*** MATERIAL SUPPLIED ***

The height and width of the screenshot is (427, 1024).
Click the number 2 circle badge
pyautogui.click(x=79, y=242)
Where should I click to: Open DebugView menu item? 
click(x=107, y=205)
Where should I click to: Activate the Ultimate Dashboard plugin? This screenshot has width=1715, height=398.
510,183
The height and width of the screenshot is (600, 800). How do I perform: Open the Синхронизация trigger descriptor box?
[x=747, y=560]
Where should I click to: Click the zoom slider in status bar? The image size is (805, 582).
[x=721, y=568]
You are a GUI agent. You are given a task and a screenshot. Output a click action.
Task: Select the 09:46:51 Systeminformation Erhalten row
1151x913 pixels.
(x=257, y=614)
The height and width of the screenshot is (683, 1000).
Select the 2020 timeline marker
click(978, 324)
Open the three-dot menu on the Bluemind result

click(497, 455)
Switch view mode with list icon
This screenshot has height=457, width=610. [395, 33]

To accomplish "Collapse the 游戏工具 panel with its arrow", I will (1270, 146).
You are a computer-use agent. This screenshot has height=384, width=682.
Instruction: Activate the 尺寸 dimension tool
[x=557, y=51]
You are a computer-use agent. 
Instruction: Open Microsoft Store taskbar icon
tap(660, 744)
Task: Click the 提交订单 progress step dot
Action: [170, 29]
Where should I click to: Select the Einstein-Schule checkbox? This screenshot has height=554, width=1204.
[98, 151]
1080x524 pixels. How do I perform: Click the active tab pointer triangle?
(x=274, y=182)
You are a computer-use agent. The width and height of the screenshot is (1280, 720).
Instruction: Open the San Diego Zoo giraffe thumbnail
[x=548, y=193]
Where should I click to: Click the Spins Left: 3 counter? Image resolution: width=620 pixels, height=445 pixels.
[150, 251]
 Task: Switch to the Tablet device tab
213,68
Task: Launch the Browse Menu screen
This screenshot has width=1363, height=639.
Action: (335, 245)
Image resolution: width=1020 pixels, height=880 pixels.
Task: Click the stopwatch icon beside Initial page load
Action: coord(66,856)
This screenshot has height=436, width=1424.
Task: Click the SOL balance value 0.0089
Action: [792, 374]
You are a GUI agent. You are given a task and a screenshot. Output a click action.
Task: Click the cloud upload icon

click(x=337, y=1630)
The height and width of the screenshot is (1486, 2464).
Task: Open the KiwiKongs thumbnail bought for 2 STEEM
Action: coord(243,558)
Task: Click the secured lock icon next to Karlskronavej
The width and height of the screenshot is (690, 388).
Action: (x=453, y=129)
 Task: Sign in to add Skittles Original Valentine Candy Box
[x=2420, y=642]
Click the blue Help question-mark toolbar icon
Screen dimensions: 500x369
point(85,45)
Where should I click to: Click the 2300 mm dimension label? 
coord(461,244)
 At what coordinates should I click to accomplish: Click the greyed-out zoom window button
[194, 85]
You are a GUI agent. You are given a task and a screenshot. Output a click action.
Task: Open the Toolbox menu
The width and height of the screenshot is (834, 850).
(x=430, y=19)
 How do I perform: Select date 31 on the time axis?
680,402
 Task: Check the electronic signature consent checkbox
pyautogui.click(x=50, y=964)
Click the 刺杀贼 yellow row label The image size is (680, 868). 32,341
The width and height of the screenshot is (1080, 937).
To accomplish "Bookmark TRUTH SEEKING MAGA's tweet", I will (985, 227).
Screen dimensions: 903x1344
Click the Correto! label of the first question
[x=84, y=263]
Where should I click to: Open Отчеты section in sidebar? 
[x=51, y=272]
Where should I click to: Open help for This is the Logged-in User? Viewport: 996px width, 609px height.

*** End of MATERIAL SUPPLIED ***

● **TASK GOAL**
Return each line above where the word "will" shows up.

● **WRITTEN REPLY**
To accomplish "Collapse the 游戏工具 panel with its arrow", I will (1270, 146).
To accomplish "Bookmark TRUTH SEEKING MAGA's tweet", I will (985, 227).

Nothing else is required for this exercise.